Commercial Activities Still Legal
The vast majority of regulations require specific exemptions for certain activities. The definition of commercial activity must be a transfer between two parties. To illustrate an exemption, the DOI provides the example of a person traveling across state lines to have an item repaired or cleaned. While there is a transfer of money, there is not a transfer of the actual specimen. So the owner of the specimen would not be in violation.
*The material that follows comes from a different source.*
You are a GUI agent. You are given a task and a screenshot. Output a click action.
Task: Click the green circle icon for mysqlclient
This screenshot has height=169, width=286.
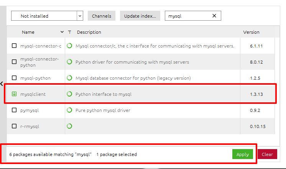click(x=69, y=94)
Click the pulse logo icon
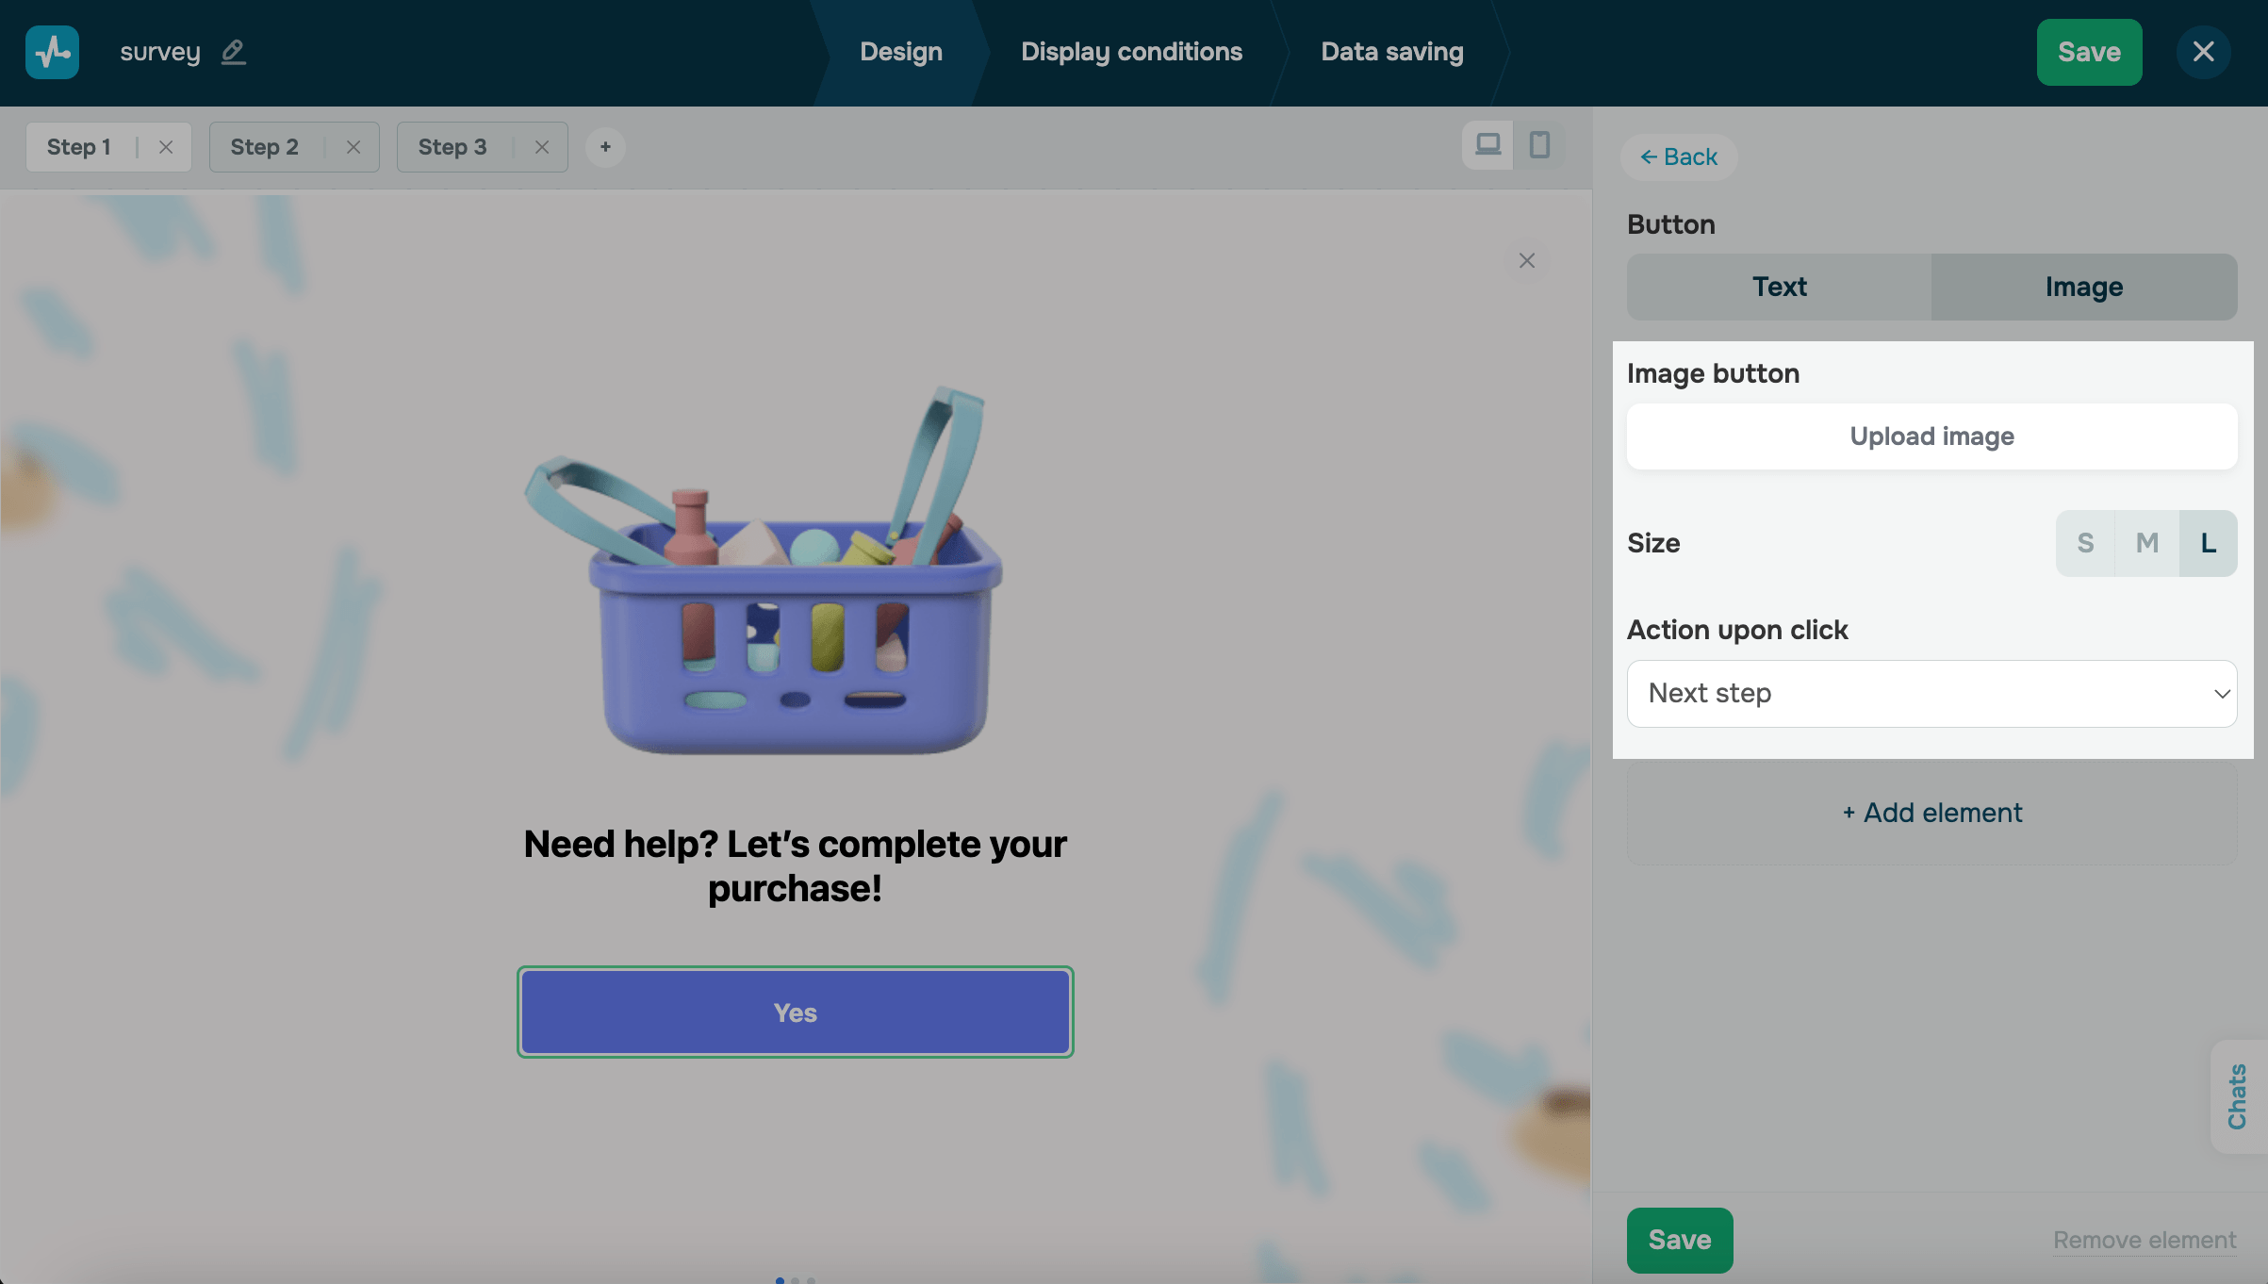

The donation of an ivory item will also be legal. A party may make a transfer of the specimen to another party as donation and receive a tax benefit for that donation. While this activity may fulfill the requirement of the regulation, the tax benefit will not be considered income and therefore the transfer is permissible. The rationale behind this exemption is to incentivize donations to museums and other like-minded organizations which provide a social benefit. Correspondingly, a display or showing of artifacts for profit will not be illegal provided that all entities involved in the transaction qualified as “museums or similar cultural or historical organizations.”
The regulation keeps in place an antique exemption for ivory products over 100 years old. Also, the regulation exempts products that utilize 200 grams of ivory or less as a fixed component of a larger manufactured item created prior to the effective date of the rule. If the item is located in the United States then the ivory must have been imported prior to January 18, 1990. Items outside the US must have been removed from the wild prior to February 26, 1976.
Reason for Rulemaking
The rationale is twofold. First, there is now a legitimate poaching crisis of African elephants. Second, the sale of ivory drives the demand for illegally killed African elephants.
DOI cites data that finds since 2006, there has been an unprecedented increase in the illegal killing of African elephants, with recent estimates exceeding 20,000 per year. The agency believes this number necessitates an expansion of the rules allowed under the agency’s Endangered Species Act authority.
The expansion also hinges on the current legal market for ivory goods. Throughout the country, legally created ivory products pass through the primary and secondary market between citizens. The vast majority of these buyers and sellers act in complete accordance with the law. However, there is substantial evidence that the products exchanged in many of the transactions are, unbeknownst to the participants, obtained by the illegal trapping and killing of African elephants.
Per the regulatory notice, “the study by Martin and Stiles (2008) estimated that as much as one-third of the ivory found in selected metropolitan areas had been imported into the United States illegally since the 1989 African Elephant Conservation Act (AfECA) moratorium. Stiles estimated, in his 2014 follow-up study, that as much as one half of the ivory for sale in two California cities during his survey had been imported illegally.”
The DOI believes that by eliminating the United States market for ivory products completely, the corresponding reduction in demand will lower poaching activity.
Submitted comments will be read by the DOI and responded to accordingly. It seems that what is needed is a better exchange of information that would educate musicians and others on proper documentation and restrictions for international and interstate travel. While the documentation process will add expense and aggravation for musicians, the DOI will likely move forward. Only time will tell if the highland bagpipe will become extinct on the market.